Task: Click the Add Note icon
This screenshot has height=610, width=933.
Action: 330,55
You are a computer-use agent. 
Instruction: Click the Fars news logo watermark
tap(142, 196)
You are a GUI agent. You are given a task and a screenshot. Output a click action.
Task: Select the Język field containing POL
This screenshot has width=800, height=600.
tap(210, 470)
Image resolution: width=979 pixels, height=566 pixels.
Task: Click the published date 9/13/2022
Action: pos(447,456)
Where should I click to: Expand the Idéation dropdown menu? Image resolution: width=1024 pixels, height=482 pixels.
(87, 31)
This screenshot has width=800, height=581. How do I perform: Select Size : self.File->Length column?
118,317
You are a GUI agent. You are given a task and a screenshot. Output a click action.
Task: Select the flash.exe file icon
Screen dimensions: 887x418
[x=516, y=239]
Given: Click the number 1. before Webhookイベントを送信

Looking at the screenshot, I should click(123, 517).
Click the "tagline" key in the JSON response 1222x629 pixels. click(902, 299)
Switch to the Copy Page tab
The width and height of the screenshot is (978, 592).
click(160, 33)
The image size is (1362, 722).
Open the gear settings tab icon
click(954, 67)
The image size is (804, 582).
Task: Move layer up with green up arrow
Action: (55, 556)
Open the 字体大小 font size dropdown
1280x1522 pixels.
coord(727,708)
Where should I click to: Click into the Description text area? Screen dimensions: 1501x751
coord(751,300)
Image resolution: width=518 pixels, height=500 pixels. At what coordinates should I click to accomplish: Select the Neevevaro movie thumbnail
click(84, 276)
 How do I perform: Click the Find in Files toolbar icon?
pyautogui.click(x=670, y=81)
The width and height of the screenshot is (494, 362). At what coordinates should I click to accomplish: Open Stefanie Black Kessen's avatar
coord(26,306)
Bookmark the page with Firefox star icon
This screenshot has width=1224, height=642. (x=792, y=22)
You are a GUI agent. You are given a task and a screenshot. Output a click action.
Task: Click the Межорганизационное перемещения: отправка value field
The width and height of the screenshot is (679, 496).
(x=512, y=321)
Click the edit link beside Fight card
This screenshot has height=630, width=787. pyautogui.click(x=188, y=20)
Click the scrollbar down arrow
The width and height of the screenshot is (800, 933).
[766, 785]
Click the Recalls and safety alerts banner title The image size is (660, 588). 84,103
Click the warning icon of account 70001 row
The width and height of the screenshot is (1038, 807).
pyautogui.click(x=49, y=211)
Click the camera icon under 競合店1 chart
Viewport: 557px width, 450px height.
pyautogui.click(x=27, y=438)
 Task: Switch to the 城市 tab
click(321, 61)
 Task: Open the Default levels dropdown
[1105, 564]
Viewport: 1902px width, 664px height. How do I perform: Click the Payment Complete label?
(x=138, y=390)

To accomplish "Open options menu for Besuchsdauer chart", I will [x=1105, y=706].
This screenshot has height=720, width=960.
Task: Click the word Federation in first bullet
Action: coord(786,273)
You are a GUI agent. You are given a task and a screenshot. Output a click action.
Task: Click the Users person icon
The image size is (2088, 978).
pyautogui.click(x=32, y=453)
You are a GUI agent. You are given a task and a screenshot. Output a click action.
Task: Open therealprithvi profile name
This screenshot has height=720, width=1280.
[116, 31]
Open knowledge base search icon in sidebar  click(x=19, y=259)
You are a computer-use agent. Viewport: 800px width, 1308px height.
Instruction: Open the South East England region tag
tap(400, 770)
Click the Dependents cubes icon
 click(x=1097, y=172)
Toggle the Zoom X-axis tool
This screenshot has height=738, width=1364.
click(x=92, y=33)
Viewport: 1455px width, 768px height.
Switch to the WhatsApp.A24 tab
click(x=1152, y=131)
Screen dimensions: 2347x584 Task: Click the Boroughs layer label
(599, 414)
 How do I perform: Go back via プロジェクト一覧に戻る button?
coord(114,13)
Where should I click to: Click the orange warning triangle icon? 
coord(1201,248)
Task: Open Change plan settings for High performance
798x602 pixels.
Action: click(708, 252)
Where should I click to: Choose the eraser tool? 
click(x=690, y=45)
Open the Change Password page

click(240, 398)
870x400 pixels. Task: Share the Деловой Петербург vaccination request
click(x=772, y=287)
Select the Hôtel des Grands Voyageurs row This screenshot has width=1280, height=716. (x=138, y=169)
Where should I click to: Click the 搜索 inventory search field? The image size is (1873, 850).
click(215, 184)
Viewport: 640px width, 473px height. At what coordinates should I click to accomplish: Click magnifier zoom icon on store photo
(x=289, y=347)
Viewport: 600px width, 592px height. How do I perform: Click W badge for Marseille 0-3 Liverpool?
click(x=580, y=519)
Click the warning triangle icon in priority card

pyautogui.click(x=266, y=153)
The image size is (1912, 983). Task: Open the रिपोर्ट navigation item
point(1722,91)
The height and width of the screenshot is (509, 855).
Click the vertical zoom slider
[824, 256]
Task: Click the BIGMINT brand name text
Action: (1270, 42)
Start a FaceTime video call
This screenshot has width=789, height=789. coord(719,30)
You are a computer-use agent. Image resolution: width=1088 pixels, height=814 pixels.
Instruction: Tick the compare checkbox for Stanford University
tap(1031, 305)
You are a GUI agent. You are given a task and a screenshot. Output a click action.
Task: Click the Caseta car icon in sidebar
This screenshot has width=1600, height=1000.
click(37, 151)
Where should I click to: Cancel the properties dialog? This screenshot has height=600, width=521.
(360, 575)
***
— Task prompt —
Could you output every entry from the listing above without altering a word?

— Solution for this exercise —
Task: Click the Add Note icon
This screenshot has height=610, width=933.
Action: 330,55
You are a computer-use agent. 
Instruction: Click the Fars news logo watermark
tap(142, 196)
You are a GUI agent. You are given a task and a screenshot. Output a click action.
Task: Select the Język field containing POL
This screenshot has width=800, height=600.
tap(210, 470)
Image resolution: width=979 pixels, height=566 pixels.
Task: Click the published date 9/13/2022
Action: pos(447,456)
Where should I click to: Expand the Idéation dropdown menu? Image resolution: width=1024 pixels, height=482 pixels.
(87, 31)
This screenshot has width=800, height=581. How do I perform: Select Size : self.File->Length column?
118,317
You are a GUI agent. You are given a task and a screenshot. Output a click action.
Task: Select the flash.exe file icon
Screen dimensions: 887x418
[x=516, y=239]
Given: Click the number 1. before Webhookイベントを送信

Looking at the screenshot, I should click(123, 517).
Click the "tagline" key in the JSON response 1222x629 pixels. click(902, 299)
Switch to the Copy Page tab
The width and height of the screenshot is (978, 592).
click(160, 33)
The image size is (1362, 722).
Open the gear settings tab icon
click(954, 67)
The image size is (804, 582).
Task: Move layer up with green up arrow
Action: (55, 556)
Open the 字体大小 font size dropdown
1280x1522 pixels.
coord(727,708)
Where should I click to: Click into the Description text area? Screen dimensions: 1501x751
coord(751,300)
Image resolution: width=518 pixels, height=500 pixels. At what coordinates should I click to accomplish: Select the Neevevaro movie thumbnail
click(84, 276)
 How do I perform: Click the Find in Files toolbar icon?
pyautogui.click(x=670, y=81)
The width and height of the screenshot is (494, 362). At what coordinates should I click to accomplish: Open Stefanie Black Kessen's avatar
coord(26,306)
Bookmark the page with Firefox star icon
This screenshot has width=1224, height=642. (x=792, y=22)
You are a GUI agent. You are given a task and a screenshot. Output a click action.
Task: Click the Межорганизационное перемещения: отправка value field
The width and height of the screenshot is (679, 496).
(x=512, y=321)
Click the edit link beside Fight card
This screenshot has height=630, width=787. pyautogui.click(x=188, y=20)
Click the scrollbar down arrow
The width and height of the screenshot is (800, 933).
[766, 785]
Click the Recalls and safety alerts banner title The image size is (660, 588). 84,103
Click the warning icon of account 70001 row
The width and height of the screenshot is (1038, 807).
pyautogui.click(x=49, y=211)
Click the camera icon under 競合店1 chart
Viewport: 557px width, 450px height.
pyautogui.click(x=27, y=438)
 Task: Switch to the 城市 tab
click(321, 61)
 Task: Open the Default levels dropdown
[1105, 564]
Viewport: 1902px width, 664px height. How do I perform: Click the Payment Complete label?
(x=138, y=390)

To accomplish "Open options menu for Besuchsdauer chart", I will [x=1105, y=706].
This screenshot has height=720, width=960.
Task: Click the word Federation in first bullet
Action: coord(786,273)
You are a GUI agent. You are given a task and a screenshot. Output a click action.
Task: Click the Users person icon
The image size is (2088, 978).
pyautogui.click(x=32, y=453)
You are a GUI agent. You are given a task and a screenshot. Output a click action.
Task: Open therealprithvi profile name
This screenshot has height=720, width=1280.
[116, 31]
Open knowledge base search icon in sidebar  click(x=19, y=259)
You are a computer-use agent. Viewport: 800px width, 1308px height.
Instruction: Open the South East England region tag
tap(400, 770)
Click the Dependents cubes icon
 click(x=1097, y=172)
Toggle the Zoom X-axis tool
This screenshot has height=738, width=1364.
click(x=92, y=33)
Viewport: 1455px width, 768px height.
Switch to the WhatsApp.A24 tab
click(x=1152, y=131)
Screen dimensions: 2347x584 Task: Click the Boroughs layer label
(599, 414)
 How do I perform: Go back via プロジェクト一覧に戻る button?
coord(114,13)
Where should I click to: Click the orange warning triangle icon? 
coord(1201,248)
Task: Open Change plan settings for High performance
798x602 pixels.
Action: click(708, 252)
Where should I click to: Choose the eraser tool? 
click(x=690, y=45)
Open the Change Password page

click(240, 398)
870x400 pixels. Task: Share the Деловой Петербург vaccination request
click(x=772, y=287)
Select the Hôtel des Grands Voyageurs row This screenshot has width=1280, height=716. (x=138, y=169)
Where should I click to: Click the 搜索 inventory search field? The image size is (1873, 850).
click(215, 184)
Viewport: 640px width, 473px height. At what coordinates should I click to accomplish: Click magnifier zoom icon on store photo
(x=289, y=347)
Viewport: 600px width, 592px height. How do I perform: Click W badge for Marseille 0-3 Liverpool?
click(x=580, y=519)
Click the warning triangle icon in priority card

pyautogui.click(x=266, y=153)
The image size is (1912, 983). Task: Open the रिपोर्ट navigation item
point(1722,91)
The height and width of the screenshot is (509, 855).
Click the vertical zoom slider
[824, 256]
Task: Click the BIGMINT brand name text
Action: (1270, 42)
Start a FaceTime video call
This screenshot has width=789, height=789. coord(719,30)
You are a computer-use agent. Image resolution: width=1088 pixels, height=814 pixels.
Instruction: Tick the compare checkbox for Stanford University
tap(1031, 305)
You are a GUI agent. You are given a task and a screenshot. Output a click action.
Task: Click the Caseta car icon in sidebar
This screenshot has width=1600, height=1000.
click(37, 151)
Where should I click to: Cancel the properties dialog? This screenshot has height=600, width=521.
(360, 575)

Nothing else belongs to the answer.